Preparing the next generation of leaders
A message from the Acting Executive Dean
At UQ we are uniquely positioned to educate and train the next generation of health leaders. The Faculty of Medicine links pre-clinical and clinical sciences with population and global health.
Having this educational pipeline lets us make significant contributions to Australia’s healthcare system.
As educators, an ongoing challenge is to ensure that the learning environment we provide our students will support their transition to a workplace where change is the only constant.
There were no laptops on the desks, no PowerPoint, and I certainly couldn’t listen to the pre-recorded lecture on my phone on the way to uni.
It was a vastly different educational landscape, and it’s an environment that will continue to see dramatic change. We are at a point where our methods of learning are in many ways foreign to that of our students. This difference can cause friction.
Imagine you’re a busy hospital doctor rushing to UQ to give a lecture. You’ve crammed in the afternoon of patients and arrived at the lecture theatre expecting a reception somewhat akin to an Adele concert. But only 10 students sit in the back three rows of a 500-person lecture theatre. Perhaps a few more online.
You rush through the lecture content, and leave irritated, muttering about the work ethic of students:“Didn't happen in my day – this explains why junior doctors don’t know any anatomy or [insert favourite discipline]”.
For some of us, this isn’t too far from the truth, and the result – a potential strain to well-established (and future) partnerships.
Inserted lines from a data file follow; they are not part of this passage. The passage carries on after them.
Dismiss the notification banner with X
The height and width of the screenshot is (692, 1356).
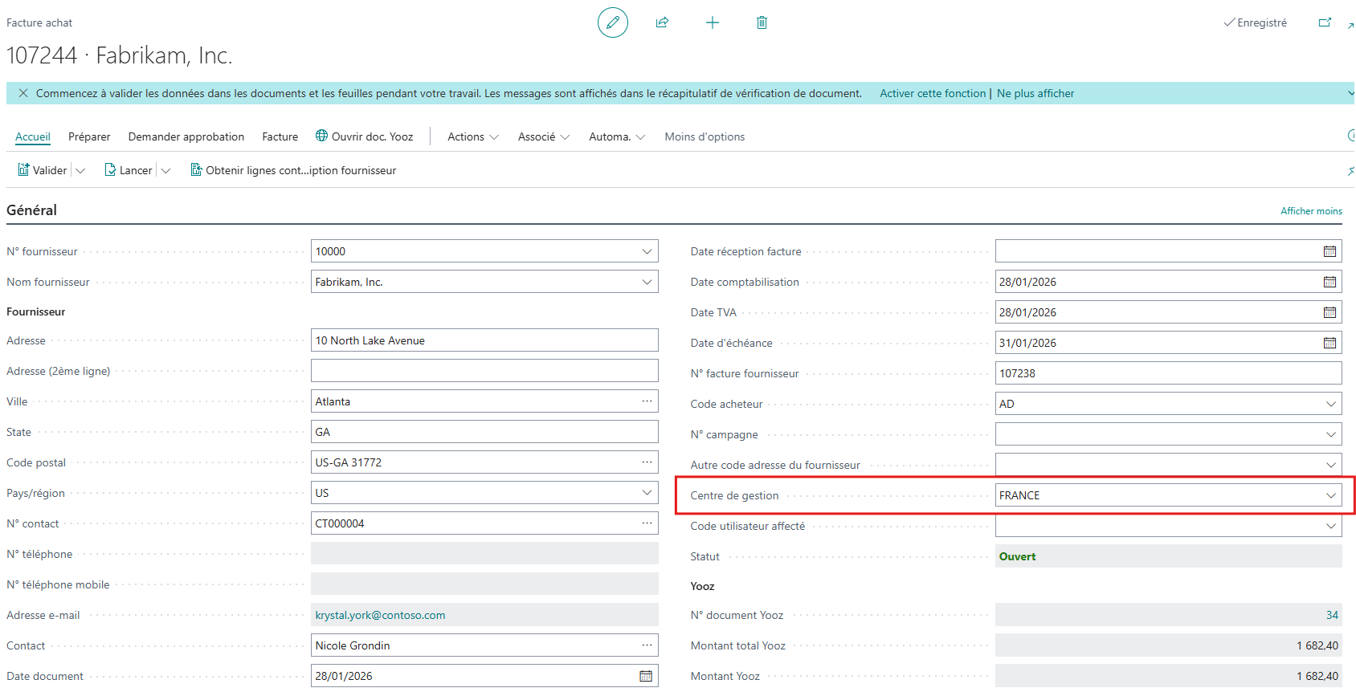click(x=23, y=93)
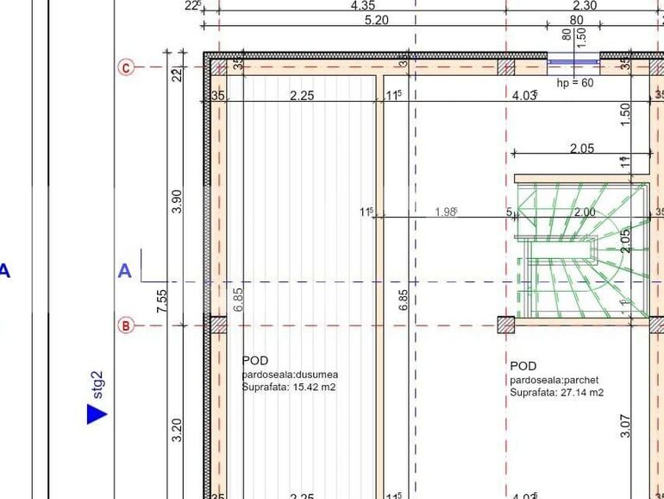Click the 7.55 vertical dimension text
The image size is (664, 499).
(x=162, y=302)
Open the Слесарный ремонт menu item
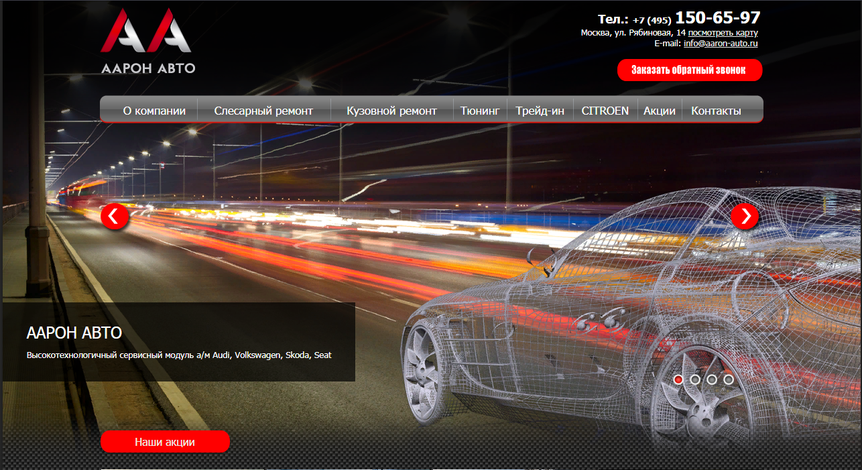The width and height of the screenshot is (862, 470). tap(264, 111)
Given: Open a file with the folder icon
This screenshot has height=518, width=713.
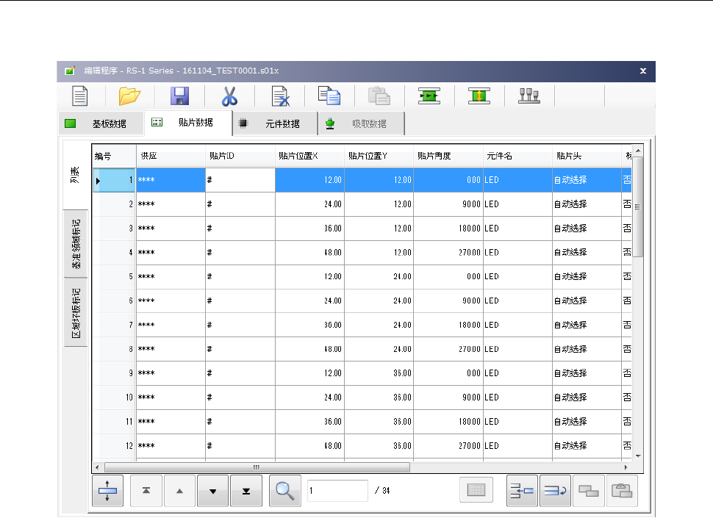Looking at the screenshot, I should coord(129,96).
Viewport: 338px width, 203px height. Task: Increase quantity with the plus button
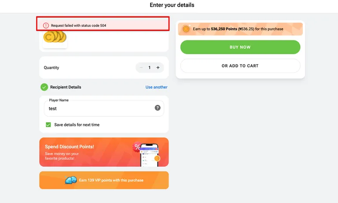tap(158, 67)
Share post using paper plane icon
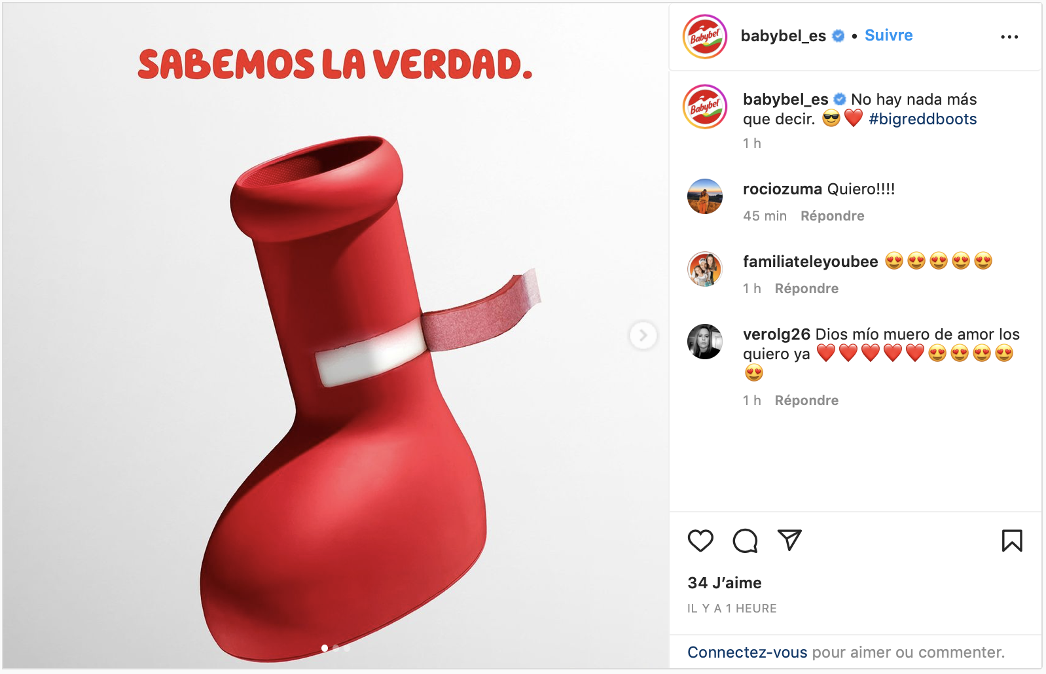The height and width of the screenshot is (674, 1046). (789, 541)
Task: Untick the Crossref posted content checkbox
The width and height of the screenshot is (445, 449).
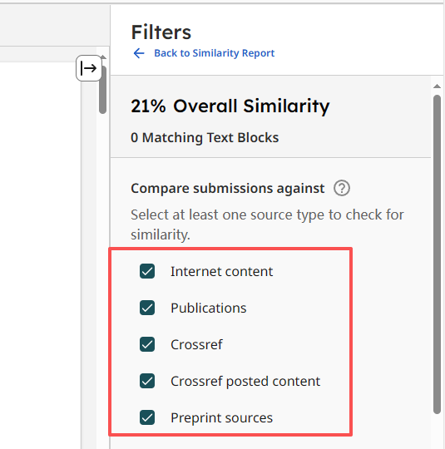Action: [x=147, y=381]
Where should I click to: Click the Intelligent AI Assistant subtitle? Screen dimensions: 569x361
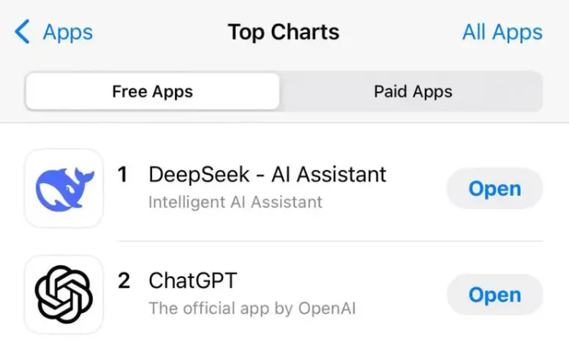pos(235,202)
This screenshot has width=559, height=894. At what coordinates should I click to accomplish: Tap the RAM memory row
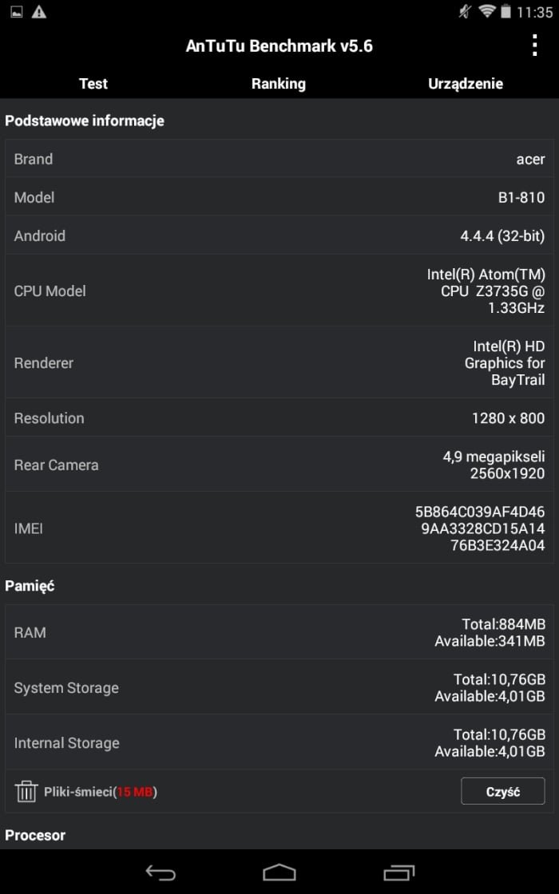(280, 632)
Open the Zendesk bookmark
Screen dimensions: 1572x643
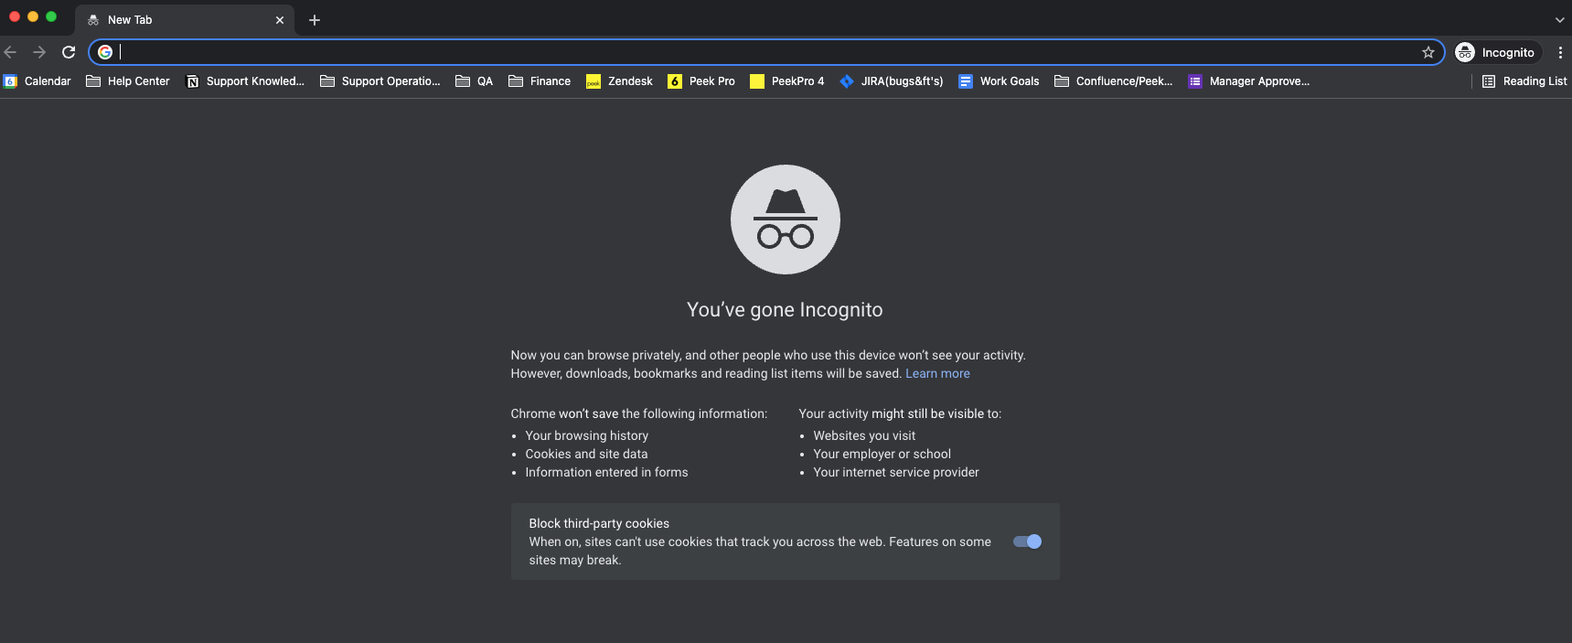(x=619, y=81)
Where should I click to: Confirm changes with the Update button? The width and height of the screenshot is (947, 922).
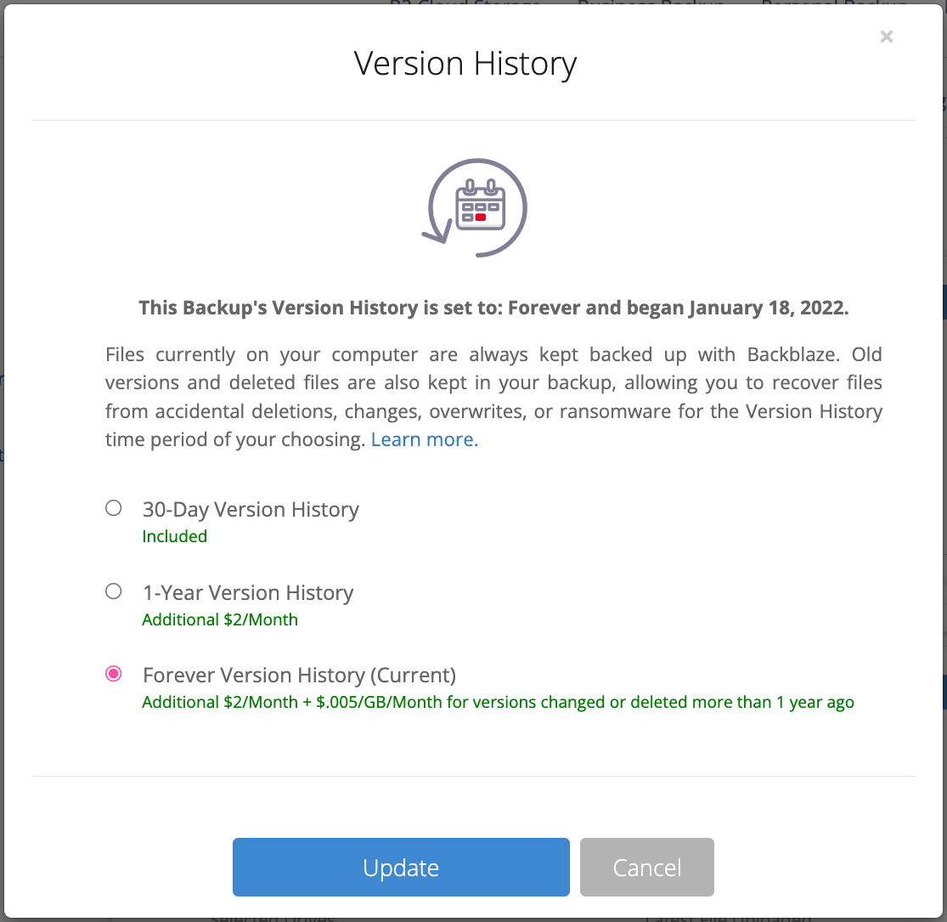(401, 867)
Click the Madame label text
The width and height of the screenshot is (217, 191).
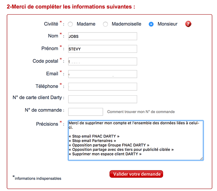[x=86, y=24]
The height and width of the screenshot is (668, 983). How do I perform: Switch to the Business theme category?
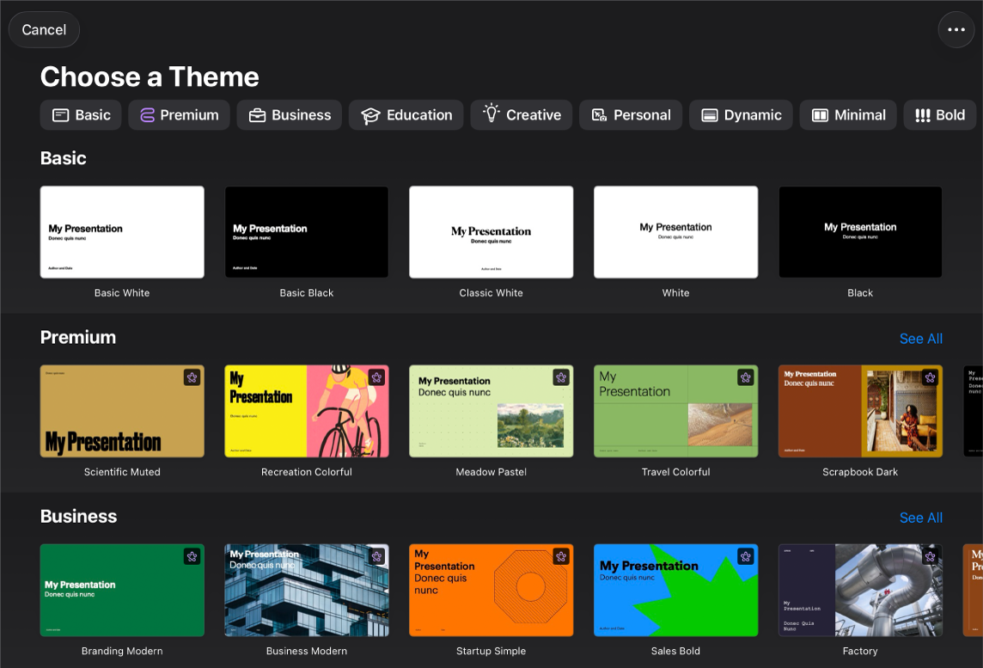point(289,114)
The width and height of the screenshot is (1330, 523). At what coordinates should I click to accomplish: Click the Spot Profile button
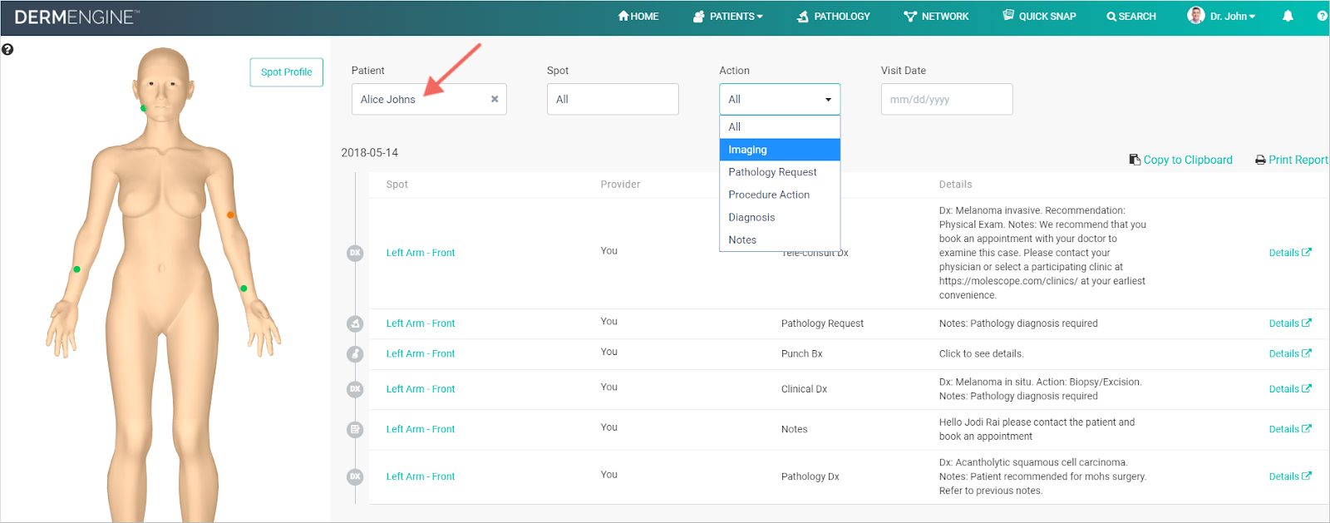[286, 72]
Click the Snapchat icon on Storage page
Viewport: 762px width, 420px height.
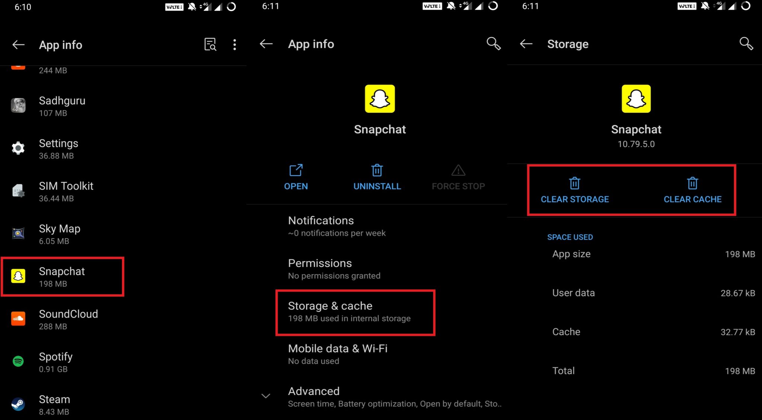[635, 99]
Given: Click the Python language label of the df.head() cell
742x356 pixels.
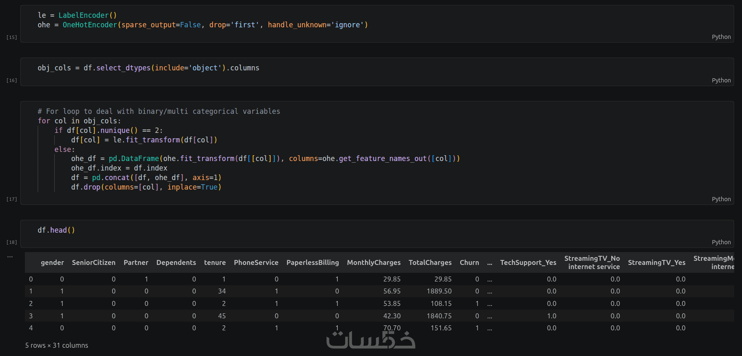Looking at the screenshot, I should click(721, 242).
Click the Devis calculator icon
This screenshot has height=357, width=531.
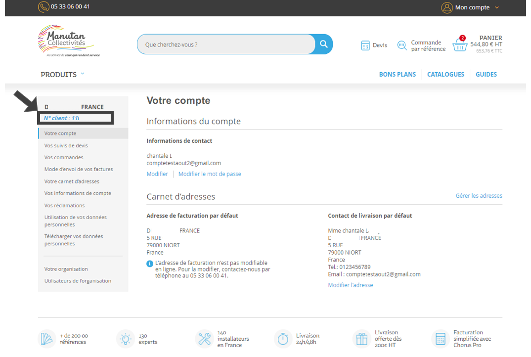click(365, 45)
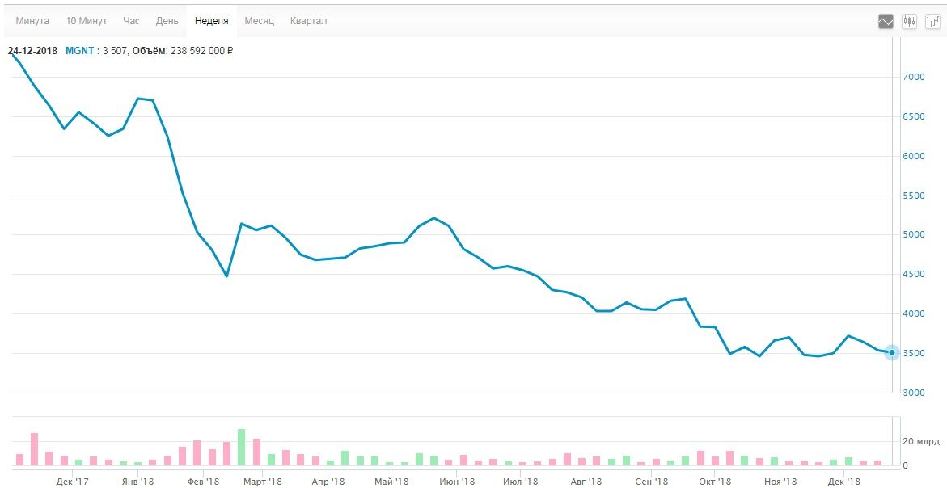The image size is (947, 488).
Task: Click the active Неделя tab
Action: pos(211,21)
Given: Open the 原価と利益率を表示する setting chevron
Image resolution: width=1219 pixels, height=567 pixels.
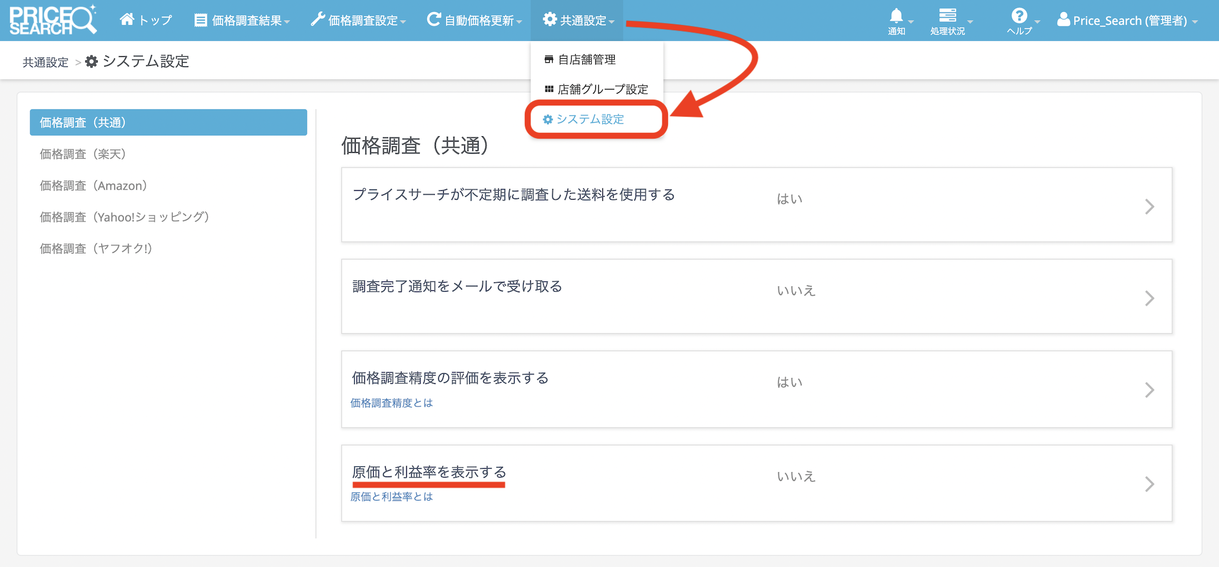Looking at the screenshot, I should [x=1149, y=484].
Now imagine an alternative model. Limited seating for a live lecture, say 50 seats in a room, which students reserve in advance. Everyone else is watching online or saving on their phone for later viewing.
The tried and trusted models are being flipped, and as educators we need to consider these new opportunities with an open mind.
Another modern model is the idea of students as partners – meaning we harness student and staff creativity via collaborative partnerships with a view to enhanced teaching and learning – a two-way knowledge and skills transfer where both parties are learning.
But this is a one-to-one relationship. We need to be able to scale it. How can we recreate this across an entire cohort?
The concept of ‘reverse innovation’ comes from business literature. The basic premise is that a company needs to overcome its dominant logic, the institutionalised thinking that has always guided its actions.
In the ever-changing world of medicine and research, it’s a concept we can’t afford to ignore.
The challenge will be implementing a model where there is a two-way exchange of ideas between students and teachers.
Maintaining and improving our position as a leader in health and medical education hinges on our ability to innovate and adapt to the changing environment.
While we don’t know what the future of education will look like, we do know the landscape is changing – and UQ is committed to being part of that changed future.
The change is in the interests of our students, teachers and ultimately our community.